If many Walmart employees aren't earning much, many Walmart shoppers aren't 
earning much more, and many aren't making anything at all beyond what they get 
in government stipends. 

If Walmart is too profitable for some tastes, it's still subject to the same 
labor and tax rules covering all other companies, and of course nobody has to 
shop there. Indeed, complaints about the supposed greed of corporations, their 
cutting labor costs and moving from high- to low-tax jurisdictions, are only 
reflections of human nature and individual interest. 

Shoppers want low prices just as stock investors want high prices, and while 
most people are ready to tell others what to do with their money, they are not 
so ready to be told themselves. 

* * * 

Now the thought police are prosecuting thought crime in America. Because he 
remarked in a magazine interview that he considers homosexuality sinful and "not 
logical," the A&E television network has suspended an actor in the program "Duck 
Dynasty." 

So are people really once again to be disqualified from employment on account of 
their mere opinions and politics, as they were during the Red Scares of the 
1920s and 1950s? 

Homosexuals long were a persecuted minority, but now that society is becoming 
more libertarian, what entitles those who are gaining dominance in opinion to 
persecute those who disagree? 

Must the price of political incorrectness include even denial of a chance to 
work and make a living? Do the opinions of actors really matter that much? 

It's not as if this particular actor is oppressing anyone or advocating 
oppression. All he did was express his opinion -- an opinion shared more or less 
by the recent bishops of Rome, whom no one proposed to fire or suspend though 
many disagreed with them. 

Power corrupts and the political left has become just as totalitarian as the 
political right used to be. 

* * * 

But big media always get a pass from the political left. The other day 
Connecticut U.S. Sen.
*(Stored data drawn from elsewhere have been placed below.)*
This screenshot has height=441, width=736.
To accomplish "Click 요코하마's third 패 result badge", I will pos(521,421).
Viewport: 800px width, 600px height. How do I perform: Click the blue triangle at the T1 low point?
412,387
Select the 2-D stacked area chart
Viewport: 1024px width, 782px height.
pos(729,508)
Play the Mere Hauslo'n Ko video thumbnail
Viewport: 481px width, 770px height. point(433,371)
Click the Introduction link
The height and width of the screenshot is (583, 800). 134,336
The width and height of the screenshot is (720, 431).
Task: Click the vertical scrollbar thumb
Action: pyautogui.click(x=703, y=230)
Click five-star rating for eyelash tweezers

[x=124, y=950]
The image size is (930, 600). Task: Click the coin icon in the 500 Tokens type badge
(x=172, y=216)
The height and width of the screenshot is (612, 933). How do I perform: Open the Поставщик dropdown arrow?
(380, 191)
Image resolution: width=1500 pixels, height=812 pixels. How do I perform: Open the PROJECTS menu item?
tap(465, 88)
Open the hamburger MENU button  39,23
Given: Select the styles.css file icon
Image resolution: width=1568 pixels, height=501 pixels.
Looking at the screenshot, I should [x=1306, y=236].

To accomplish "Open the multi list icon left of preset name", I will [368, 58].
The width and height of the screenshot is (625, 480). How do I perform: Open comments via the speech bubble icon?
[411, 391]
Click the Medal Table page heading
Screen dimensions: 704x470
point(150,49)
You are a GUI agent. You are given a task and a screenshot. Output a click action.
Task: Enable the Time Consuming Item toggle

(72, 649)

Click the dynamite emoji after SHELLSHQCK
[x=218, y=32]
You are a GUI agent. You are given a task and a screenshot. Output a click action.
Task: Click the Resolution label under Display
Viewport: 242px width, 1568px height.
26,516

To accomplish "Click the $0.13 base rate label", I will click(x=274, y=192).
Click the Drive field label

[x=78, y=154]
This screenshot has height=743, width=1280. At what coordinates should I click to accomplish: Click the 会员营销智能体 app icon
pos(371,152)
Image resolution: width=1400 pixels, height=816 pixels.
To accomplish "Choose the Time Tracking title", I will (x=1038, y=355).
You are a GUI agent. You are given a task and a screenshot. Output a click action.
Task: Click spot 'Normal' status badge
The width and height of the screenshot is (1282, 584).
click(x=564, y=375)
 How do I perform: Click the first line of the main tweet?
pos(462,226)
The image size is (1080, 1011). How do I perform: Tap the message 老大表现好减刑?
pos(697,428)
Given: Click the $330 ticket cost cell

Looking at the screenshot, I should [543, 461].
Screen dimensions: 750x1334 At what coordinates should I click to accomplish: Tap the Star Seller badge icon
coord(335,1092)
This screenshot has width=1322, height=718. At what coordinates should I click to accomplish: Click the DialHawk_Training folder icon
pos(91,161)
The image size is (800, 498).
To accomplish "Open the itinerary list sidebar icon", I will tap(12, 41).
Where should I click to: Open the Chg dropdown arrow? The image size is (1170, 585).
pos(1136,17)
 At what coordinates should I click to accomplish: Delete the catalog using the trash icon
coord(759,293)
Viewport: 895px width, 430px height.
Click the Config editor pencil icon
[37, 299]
Richard Blumenthal, a Democrat, was trivializing his 
office again for a little publicity, stuck in his habit from 20 years as state 
attorney general, urging the manufacturers of the Red Bull and Rockstar 
caffeine-loaded beverages to remove their product emblems from children's toys. 

Meanwhile mass shootings by the deranged, like the one a year ago in Newtown, 
are proliferating, likely inspired in part by the prurient gunplay pervading 
television, movies, and video games. But political criticism of that stuff has 
faded to almost nothing. 

Instead, Republicans are defending the constitutional right of any psychopath to 
own military weapons, and Democrats are getting too much campaign money from 
Hollywood to notice its poisoning of the culture. No, what worries Blumenthal is 
the caffeine industry. 

Chris Powell is managing editor of the Journal Inquirer in Manchester, Conn.